* **Given records**
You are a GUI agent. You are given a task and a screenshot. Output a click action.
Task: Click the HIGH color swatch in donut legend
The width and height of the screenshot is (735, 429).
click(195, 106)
---
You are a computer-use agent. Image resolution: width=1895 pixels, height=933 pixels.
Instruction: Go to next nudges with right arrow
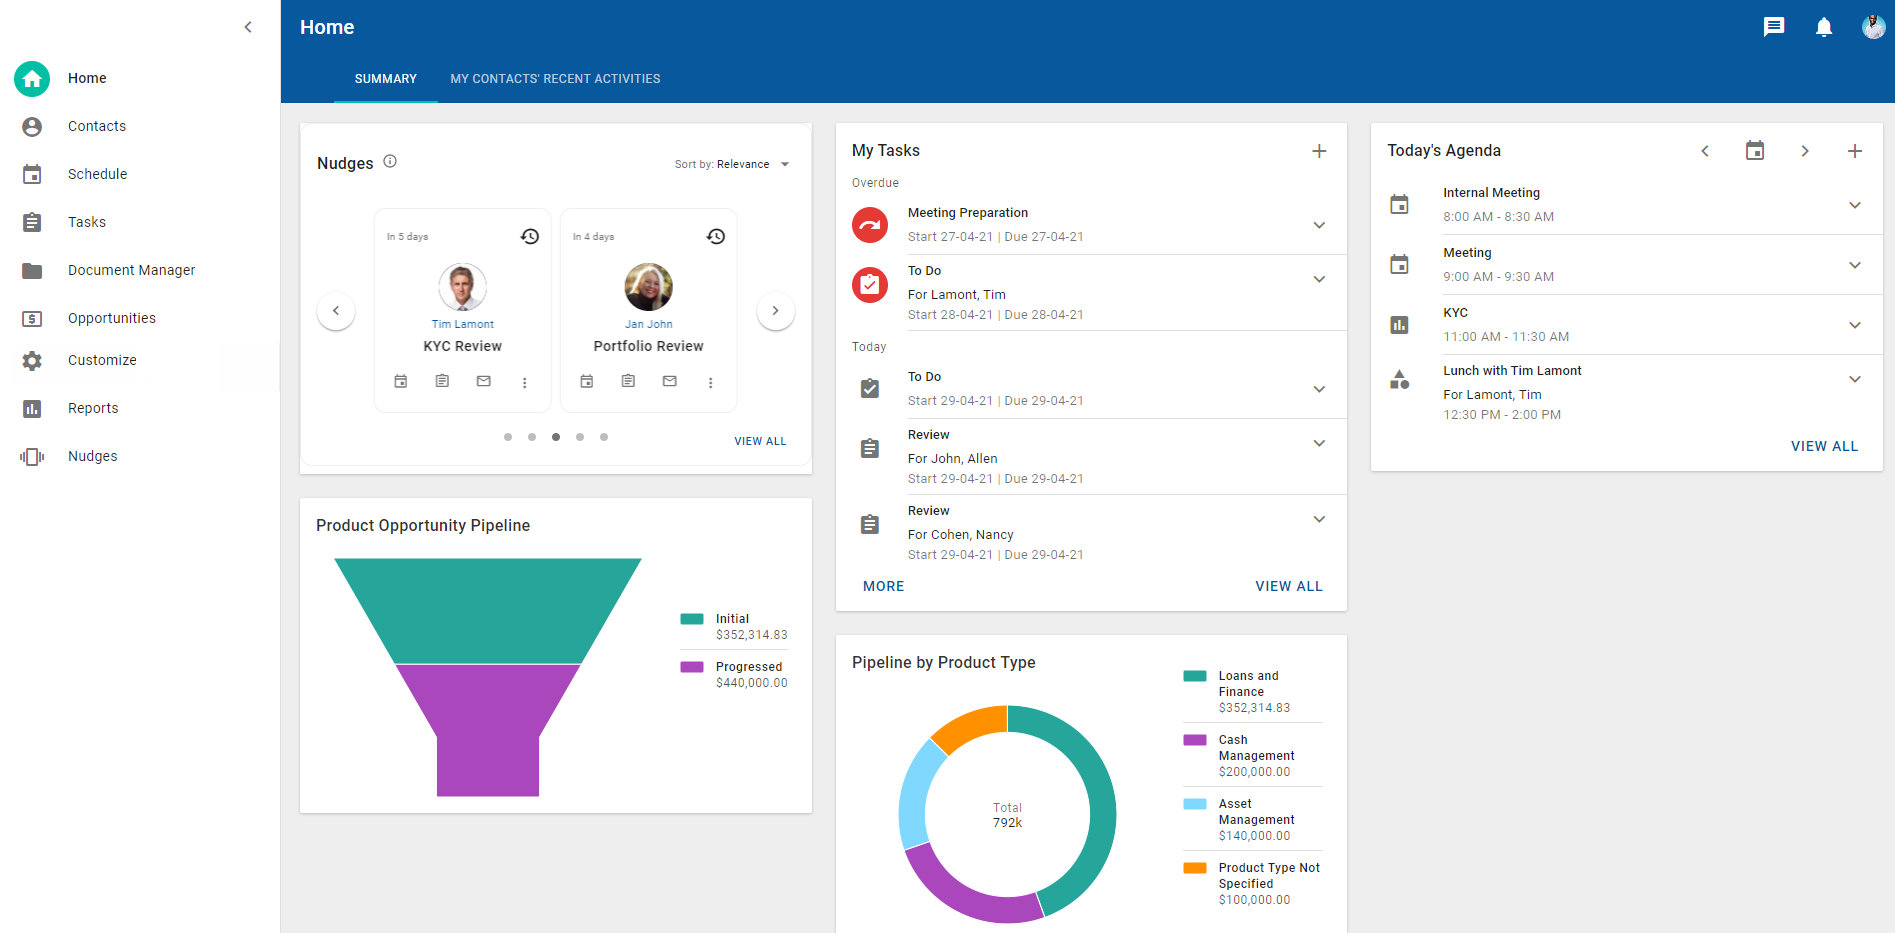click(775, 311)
* * *
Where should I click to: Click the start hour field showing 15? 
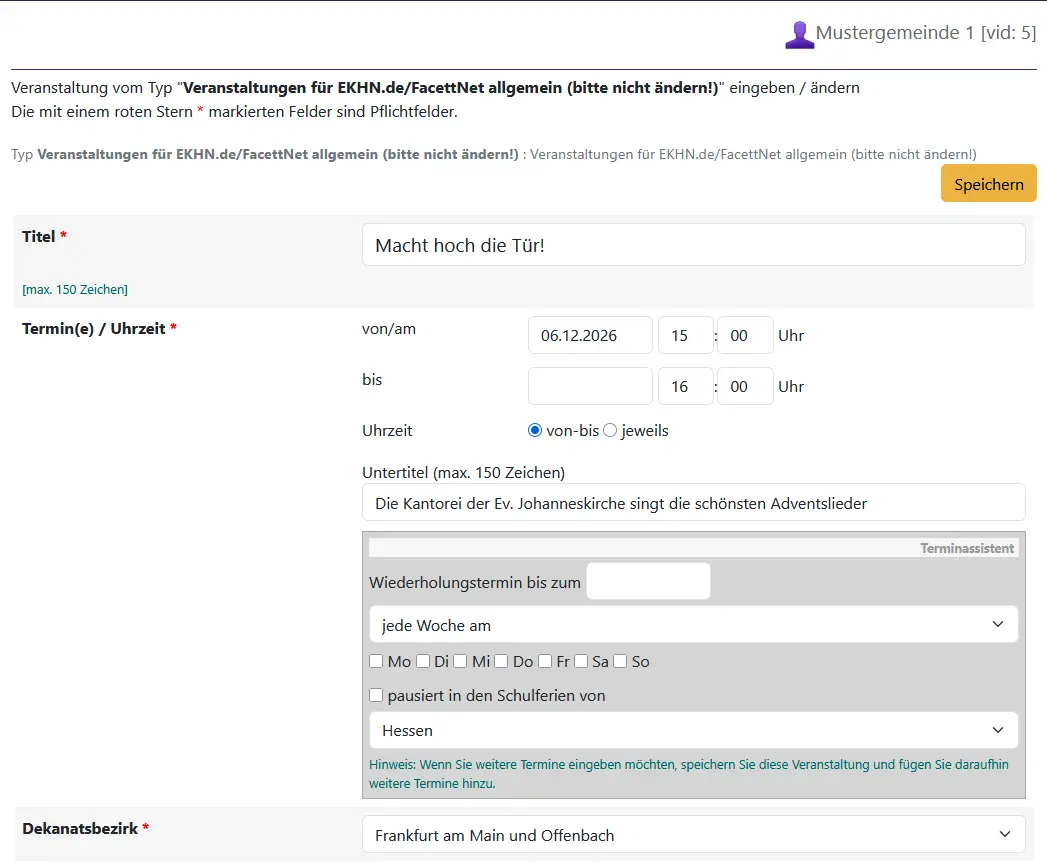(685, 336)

* **Exercise objective**
Copy every line of the entries above in which "agent" occurs.

* **Exercise response**
You are a GUI agent. You are given a task and a screenshot. Output a click action.
You are a computer-use agent. Image resolution: width=1895 pixels, height=933 pixels.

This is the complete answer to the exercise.